RECORDS FOR THE TASK:
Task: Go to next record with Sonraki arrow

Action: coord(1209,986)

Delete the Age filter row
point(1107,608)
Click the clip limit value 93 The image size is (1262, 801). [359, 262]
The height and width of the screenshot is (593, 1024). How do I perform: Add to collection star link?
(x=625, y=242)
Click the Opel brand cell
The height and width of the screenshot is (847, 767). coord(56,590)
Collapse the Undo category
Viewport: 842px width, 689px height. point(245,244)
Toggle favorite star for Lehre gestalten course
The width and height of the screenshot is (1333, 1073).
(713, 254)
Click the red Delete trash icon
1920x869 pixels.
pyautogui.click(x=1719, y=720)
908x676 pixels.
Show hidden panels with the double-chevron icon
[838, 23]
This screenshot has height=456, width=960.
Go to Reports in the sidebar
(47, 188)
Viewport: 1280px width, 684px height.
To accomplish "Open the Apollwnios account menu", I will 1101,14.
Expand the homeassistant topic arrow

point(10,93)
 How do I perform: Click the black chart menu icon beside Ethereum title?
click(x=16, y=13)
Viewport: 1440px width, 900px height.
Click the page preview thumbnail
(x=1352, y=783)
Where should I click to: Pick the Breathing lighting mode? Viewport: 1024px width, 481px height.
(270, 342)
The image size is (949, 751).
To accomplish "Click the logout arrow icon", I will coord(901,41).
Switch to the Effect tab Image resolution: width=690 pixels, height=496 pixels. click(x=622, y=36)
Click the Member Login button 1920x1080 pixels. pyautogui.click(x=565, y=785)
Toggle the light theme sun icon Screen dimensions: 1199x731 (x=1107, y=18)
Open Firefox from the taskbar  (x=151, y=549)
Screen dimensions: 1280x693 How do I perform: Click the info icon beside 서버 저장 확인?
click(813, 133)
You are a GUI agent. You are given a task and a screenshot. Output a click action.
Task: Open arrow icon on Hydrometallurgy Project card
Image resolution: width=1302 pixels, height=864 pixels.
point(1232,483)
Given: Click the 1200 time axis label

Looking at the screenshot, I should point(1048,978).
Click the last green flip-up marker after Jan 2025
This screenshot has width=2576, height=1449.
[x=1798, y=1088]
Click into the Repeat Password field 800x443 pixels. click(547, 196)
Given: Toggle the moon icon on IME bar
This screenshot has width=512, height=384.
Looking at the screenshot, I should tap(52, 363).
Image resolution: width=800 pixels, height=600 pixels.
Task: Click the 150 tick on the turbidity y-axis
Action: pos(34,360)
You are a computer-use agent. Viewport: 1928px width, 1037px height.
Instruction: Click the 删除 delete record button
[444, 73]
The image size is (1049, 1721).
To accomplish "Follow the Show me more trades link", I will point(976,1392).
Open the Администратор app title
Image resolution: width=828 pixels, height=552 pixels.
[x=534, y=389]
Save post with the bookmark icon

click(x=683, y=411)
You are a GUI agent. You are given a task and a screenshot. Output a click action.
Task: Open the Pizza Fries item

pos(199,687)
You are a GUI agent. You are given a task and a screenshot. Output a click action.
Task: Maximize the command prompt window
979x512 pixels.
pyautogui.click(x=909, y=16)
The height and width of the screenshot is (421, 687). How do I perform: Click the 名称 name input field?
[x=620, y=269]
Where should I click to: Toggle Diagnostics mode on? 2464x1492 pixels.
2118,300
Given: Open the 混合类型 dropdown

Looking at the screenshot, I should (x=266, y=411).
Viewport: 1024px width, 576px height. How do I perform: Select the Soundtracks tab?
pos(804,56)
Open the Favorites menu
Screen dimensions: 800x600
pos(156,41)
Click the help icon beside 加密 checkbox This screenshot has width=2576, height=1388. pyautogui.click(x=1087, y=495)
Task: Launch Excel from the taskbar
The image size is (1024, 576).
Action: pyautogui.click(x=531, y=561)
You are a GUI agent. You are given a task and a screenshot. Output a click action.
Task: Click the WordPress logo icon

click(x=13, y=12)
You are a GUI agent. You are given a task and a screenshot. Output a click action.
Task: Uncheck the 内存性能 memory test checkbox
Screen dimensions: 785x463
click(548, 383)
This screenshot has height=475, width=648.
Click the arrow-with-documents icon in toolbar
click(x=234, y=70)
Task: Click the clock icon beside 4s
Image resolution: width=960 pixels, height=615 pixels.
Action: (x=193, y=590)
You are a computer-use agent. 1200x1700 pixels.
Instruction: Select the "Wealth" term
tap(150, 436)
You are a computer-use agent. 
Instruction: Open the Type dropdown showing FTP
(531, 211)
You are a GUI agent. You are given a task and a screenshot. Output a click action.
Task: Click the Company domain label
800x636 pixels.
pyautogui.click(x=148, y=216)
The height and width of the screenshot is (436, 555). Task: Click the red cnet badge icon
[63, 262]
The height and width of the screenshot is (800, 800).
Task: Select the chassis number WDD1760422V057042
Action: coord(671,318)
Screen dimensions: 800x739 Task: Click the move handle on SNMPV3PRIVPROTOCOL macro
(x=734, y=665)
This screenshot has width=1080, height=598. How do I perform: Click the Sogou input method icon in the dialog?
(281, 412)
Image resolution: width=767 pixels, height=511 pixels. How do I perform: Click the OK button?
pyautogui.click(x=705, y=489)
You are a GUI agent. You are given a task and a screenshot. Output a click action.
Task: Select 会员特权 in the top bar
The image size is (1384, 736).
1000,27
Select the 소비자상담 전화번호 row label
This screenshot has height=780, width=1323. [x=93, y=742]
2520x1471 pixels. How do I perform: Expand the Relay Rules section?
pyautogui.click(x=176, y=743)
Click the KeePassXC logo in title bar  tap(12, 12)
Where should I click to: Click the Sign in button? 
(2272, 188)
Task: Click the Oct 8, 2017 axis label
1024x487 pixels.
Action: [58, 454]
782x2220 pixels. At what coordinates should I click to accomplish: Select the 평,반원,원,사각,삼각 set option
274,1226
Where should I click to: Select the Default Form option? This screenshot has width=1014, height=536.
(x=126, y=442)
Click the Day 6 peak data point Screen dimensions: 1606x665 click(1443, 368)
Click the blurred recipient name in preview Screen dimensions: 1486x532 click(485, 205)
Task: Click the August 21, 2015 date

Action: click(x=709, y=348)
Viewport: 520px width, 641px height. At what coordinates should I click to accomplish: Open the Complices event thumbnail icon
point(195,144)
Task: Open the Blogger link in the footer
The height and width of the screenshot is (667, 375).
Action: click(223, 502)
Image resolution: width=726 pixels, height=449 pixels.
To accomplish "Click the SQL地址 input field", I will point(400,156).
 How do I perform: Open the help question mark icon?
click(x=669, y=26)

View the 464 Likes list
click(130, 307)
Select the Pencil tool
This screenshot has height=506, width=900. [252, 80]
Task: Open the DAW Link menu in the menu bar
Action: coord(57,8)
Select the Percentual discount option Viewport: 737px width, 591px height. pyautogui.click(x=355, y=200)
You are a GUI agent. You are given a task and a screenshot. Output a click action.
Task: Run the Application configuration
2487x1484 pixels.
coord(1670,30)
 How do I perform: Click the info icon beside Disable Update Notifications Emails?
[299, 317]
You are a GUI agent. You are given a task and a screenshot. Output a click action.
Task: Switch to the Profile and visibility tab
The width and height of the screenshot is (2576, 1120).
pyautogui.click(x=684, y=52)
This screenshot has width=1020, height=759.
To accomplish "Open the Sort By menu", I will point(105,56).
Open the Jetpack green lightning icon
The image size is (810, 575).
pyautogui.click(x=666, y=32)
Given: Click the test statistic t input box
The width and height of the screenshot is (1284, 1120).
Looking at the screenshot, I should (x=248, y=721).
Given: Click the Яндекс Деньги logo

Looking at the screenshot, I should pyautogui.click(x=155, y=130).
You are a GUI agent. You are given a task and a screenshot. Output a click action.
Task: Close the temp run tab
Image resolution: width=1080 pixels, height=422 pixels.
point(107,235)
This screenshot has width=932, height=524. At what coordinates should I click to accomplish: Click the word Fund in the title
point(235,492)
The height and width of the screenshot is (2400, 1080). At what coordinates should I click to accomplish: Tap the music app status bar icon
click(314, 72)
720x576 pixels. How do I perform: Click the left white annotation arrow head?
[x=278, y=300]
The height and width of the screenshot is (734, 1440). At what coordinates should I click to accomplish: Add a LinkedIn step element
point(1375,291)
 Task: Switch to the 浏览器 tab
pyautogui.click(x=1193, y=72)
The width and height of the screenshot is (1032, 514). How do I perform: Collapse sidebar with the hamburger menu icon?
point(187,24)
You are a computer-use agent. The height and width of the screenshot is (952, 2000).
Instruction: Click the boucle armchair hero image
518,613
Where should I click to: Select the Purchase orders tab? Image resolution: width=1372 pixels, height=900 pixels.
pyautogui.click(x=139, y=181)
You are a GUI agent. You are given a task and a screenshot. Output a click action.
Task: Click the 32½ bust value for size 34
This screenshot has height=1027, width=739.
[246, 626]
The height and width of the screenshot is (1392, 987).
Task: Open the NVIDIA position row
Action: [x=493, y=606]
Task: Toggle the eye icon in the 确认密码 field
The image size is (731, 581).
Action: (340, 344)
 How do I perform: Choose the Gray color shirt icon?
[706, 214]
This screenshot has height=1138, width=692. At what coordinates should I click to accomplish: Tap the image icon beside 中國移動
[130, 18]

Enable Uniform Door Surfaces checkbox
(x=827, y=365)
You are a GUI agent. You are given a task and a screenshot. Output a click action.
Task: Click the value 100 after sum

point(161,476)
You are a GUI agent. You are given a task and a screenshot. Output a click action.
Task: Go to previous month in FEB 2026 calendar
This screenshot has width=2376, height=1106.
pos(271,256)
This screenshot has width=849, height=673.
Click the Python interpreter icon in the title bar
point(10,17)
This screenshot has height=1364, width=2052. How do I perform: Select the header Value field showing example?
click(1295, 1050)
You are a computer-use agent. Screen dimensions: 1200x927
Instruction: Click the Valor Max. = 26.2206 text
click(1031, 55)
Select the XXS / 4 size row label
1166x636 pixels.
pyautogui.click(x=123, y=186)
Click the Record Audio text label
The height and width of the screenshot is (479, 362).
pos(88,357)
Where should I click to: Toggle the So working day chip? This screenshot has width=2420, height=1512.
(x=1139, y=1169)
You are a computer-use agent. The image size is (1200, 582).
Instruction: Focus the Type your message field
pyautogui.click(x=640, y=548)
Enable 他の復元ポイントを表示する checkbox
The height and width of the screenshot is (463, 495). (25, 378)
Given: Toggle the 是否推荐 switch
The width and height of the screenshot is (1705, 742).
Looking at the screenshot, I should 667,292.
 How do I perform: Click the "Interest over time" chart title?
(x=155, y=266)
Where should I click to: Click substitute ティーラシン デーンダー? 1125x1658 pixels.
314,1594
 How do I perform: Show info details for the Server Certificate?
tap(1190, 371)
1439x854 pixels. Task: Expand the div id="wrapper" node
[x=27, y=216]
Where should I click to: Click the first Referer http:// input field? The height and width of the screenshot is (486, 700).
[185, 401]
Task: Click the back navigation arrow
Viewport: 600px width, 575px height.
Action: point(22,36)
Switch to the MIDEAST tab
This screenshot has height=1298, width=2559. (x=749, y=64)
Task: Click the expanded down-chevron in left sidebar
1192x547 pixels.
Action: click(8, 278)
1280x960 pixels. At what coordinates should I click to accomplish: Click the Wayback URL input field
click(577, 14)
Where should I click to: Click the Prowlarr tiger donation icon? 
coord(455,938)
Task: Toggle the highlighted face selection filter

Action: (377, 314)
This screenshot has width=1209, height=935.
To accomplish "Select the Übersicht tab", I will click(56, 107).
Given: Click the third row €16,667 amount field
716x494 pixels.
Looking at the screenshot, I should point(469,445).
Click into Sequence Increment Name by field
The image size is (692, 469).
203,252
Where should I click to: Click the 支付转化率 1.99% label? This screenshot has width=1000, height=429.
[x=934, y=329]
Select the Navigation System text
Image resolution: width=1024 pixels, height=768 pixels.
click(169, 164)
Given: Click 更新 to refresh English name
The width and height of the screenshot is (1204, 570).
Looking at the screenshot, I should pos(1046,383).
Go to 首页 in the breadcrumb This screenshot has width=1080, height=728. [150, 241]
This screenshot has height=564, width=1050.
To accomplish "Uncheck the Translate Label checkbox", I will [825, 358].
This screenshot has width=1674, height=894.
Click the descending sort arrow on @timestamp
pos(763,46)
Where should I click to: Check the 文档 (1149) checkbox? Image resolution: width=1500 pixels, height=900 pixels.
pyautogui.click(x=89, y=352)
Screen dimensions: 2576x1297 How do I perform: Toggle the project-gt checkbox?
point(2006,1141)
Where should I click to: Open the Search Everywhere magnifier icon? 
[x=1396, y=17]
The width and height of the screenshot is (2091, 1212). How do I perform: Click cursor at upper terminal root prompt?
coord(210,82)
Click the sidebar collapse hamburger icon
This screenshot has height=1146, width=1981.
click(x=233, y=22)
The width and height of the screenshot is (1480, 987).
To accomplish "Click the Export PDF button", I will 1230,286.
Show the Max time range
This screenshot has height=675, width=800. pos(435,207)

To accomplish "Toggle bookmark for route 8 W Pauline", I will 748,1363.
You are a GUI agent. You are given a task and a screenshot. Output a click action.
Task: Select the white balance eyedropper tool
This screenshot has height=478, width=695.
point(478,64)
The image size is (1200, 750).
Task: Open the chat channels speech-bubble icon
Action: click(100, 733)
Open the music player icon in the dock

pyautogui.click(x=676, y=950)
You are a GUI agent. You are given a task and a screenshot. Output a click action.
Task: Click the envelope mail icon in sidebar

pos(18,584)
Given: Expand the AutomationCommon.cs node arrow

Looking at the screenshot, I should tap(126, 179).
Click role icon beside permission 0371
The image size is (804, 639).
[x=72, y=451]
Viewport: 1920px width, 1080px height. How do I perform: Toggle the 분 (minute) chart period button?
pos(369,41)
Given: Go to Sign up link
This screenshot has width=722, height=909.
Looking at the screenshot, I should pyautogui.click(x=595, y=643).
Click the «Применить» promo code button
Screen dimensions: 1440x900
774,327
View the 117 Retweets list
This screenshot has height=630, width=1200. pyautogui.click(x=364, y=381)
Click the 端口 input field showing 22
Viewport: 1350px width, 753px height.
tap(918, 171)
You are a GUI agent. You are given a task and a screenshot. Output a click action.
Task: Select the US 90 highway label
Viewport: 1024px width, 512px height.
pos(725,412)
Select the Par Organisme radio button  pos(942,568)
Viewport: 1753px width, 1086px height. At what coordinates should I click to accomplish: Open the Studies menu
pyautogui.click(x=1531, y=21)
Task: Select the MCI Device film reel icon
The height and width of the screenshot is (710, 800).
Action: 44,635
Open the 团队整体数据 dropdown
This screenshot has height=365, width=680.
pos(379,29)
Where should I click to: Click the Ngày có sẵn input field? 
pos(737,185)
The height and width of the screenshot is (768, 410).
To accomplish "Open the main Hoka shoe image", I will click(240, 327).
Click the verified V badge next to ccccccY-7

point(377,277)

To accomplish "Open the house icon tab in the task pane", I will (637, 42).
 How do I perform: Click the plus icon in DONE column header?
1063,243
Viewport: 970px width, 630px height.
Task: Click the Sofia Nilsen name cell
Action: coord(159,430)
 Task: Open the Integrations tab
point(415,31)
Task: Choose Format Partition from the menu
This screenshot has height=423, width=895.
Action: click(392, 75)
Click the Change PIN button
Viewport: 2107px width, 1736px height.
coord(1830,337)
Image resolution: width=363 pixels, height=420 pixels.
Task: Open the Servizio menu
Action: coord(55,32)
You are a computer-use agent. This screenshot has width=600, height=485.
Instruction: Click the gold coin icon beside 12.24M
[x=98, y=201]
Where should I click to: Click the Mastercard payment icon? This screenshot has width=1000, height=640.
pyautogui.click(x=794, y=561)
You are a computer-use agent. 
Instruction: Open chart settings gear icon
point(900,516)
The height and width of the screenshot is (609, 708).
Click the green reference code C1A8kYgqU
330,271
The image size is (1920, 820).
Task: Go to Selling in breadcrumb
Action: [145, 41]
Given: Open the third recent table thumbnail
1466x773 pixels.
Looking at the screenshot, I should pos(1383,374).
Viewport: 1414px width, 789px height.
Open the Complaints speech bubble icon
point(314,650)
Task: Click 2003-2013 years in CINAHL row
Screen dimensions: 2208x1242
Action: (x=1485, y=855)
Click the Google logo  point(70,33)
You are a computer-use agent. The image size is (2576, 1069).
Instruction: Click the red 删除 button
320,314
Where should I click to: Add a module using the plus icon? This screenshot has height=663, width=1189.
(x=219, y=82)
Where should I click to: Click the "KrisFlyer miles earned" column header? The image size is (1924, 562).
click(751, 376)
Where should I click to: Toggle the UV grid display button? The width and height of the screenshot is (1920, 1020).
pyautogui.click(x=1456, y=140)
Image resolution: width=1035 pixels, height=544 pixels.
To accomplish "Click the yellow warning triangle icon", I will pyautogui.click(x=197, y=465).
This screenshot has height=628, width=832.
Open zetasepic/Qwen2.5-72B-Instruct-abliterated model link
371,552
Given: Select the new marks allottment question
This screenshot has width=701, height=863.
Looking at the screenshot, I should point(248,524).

AIM OF THE EXERCISE: Print the entries exactly as they appear, beginning with the line containing "Go to 首页 in" and continuing through the line containing "[x=1396, y=17]".

ANSWER TO THE TASK:
Go to 首页 in the breadcrumb This screenshot has width=1080, height=728. [150, 241]
This screenshot has height=564, width=1050.
To accomplish "Uncheck the Translate Label checkbox", I will [825, 358].
This screenshot has width=1674, height=894.
Click the descending sort arrow on @timestamp
pos(763,46)
Where should I click to: Check the 文档 (1149) checkbox? Image resolution: width=1500 pixels, height=900 pixels.
pyautogui.click(x=89, y=352)
Screen dimensions: 2576x1297 How do I perform: Toggle the project-gt checkbox?
point(2006,1141)
Where should I click to: Open the Search Everywhere magnifier icon? 
[x=1396, y=17]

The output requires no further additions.